■ **ACTION ITEM**: Return the following from the records below: each line, word for word, starting with the line that contains "Open the Fields Testing-team group link" and going on through the line that contains "You are a computer-use agent. The", with nothing outside that range.

Collection entries

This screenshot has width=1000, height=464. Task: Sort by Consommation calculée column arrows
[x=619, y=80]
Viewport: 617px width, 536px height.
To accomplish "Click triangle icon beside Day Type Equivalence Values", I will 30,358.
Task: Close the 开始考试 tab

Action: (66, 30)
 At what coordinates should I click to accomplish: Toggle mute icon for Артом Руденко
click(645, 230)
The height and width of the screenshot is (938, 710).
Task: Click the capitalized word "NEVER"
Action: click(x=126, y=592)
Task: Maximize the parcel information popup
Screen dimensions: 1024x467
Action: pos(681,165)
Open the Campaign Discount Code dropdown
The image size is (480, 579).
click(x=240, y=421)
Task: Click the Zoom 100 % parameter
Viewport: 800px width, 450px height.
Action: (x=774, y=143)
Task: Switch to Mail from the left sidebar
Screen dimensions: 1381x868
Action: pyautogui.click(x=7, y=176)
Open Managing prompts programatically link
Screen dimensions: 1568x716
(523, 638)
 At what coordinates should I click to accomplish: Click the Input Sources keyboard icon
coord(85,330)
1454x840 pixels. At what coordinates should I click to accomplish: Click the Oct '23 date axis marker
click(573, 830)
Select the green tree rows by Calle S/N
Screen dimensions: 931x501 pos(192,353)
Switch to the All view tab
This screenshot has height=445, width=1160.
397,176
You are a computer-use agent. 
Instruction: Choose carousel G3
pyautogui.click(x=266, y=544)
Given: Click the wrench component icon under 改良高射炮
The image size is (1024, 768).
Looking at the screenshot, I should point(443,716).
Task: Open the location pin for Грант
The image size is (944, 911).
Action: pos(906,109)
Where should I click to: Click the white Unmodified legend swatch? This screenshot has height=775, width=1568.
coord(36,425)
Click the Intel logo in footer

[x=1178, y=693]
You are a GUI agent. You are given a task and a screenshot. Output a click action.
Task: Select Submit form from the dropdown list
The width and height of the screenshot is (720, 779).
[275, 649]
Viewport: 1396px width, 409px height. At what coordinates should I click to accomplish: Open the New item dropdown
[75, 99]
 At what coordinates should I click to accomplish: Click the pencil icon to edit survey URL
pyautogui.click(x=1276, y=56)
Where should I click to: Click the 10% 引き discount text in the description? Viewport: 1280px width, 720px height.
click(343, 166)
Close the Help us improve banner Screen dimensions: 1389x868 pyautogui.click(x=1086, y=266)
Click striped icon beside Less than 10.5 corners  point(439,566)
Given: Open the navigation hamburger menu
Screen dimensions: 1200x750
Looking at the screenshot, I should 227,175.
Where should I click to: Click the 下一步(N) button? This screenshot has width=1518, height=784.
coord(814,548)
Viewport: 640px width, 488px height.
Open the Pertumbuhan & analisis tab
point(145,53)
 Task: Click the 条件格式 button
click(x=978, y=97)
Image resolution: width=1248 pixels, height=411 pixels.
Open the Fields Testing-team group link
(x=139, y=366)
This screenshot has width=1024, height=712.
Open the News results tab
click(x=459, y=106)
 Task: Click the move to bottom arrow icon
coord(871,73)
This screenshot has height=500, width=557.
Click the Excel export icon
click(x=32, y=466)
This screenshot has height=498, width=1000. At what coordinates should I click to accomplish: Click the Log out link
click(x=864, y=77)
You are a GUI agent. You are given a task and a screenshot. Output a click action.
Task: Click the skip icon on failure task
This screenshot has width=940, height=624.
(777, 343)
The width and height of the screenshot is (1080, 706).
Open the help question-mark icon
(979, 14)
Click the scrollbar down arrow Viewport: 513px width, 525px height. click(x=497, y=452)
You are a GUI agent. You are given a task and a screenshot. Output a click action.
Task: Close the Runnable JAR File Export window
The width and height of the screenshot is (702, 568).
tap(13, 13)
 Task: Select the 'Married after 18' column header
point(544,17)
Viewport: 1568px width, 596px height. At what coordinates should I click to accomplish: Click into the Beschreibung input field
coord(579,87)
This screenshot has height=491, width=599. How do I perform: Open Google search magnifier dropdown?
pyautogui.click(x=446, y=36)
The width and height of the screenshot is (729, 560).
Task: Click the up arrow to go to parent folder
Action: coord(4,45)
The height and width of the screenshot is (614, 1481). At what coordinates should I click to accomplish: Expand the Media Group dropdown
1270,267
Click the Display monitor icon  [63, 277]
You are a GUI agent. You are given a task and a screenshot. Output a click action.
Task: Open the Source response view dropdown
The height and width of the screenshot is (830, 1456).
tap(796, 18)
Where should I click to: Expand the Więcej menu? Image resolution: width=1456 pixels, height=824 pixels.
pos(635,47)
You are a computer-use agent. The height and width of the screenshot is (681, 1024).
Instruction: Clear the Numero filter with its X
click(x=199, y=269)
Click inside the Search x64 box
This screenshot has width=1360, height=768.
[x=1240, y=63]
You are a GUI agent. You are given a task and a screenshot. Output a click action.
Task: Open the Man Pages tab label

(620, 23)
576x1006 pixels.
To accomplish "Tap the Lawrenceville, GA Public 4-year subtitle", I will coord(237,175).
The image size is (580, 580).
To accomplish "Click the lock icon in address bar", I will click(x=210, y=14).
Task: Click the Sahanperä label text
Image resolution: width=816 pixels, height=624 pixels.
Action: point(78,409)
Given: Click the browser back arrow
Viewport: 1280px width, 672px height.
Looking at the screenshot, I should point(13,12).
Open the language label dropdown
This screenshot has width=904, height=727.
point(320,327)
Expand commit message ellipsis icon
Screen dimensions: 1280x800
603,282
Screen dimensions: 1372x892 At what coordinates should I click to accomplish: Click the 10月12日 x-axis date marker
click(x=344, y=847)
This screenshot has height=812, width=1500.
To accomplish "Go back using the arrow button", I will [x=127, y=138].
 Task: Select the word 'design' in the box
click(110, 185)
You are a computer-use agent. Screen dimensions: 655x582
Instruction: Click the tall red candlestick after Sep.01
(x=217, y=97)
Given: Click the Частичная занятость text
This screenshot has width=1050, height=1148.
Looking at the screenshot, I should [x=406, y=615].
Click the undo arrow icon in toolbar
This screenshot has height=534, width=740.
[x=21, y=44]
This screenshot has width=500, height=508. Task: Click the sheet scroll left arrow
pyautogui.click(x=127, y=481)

■ **YOUR RESPONSE**:
Open the Fields Testing-team group link
(x=139, y=366)
This screenshot has width=1024, height=712.
Open the News results tab
click(x=459, y=106)
 Task: Click the move to bottom arrow icon
coord(871,73)
This screenshot has height=500, width=557.
Click the Excel export icon
click(x=32, y=466)
This screenshot has height=498, width=1000. At what coordinates should I click to accomplish: Click the Log out link
click(x=864, y=77)
You are a GUI agent. You are given a task and a screenshot. Output a click action.
Task: Click the skip icon on failure task
This screenshot has width=940, height=624.
(777, 343)
The width and height of the screenshot is (1080, 706).
Open the help question-mark icon
(979, 14)
Click the scrollbar down arrow Viewport: 513px width, 525px height. click(x=497, y=452)
You are a GUI agent. You are given a task and a screenshot. Output a click action.
Task: Close the Runnable JAR File Export window
The width and height of the screenshot is (702, 568).
tap(13, 13)
 Task: Select the 'Married after 18' column header
point(544,17)
Viewport: 1568px width, 596px height. At what coordinates should I click to accomplish: Click into the Beschreibung input field
coord(579,87)
This screenshot has height=491, width=599. How do I perform: Open Google search magnifier dropdown?
pyautogui.click(x=446, y=36)
The width and height of the screenshot is (729, 560).
Task: Click the up arrow to go to parent folder
Action: coord(4,45)
The height and width of the screenshot is (614, 1481). At what coordinates should I click to accomplish: Expand the Media Group dropdown
1270,267
Click the Display monitor icon  [63, 277]
You are a GUI agent. You are given a task and a screenshot. Output a click action.
Task: Open the Source response view dropdown
The height and width of the screenshot is (830, 1456).
tap(796, 18)
Where should I click to: Expand the Więcej menu? Image resolution: width=1456 pixels, height=824 pixels.
pos(635,47)
You are a computer-use agent. The height and width of the screenshot is (681, 1024).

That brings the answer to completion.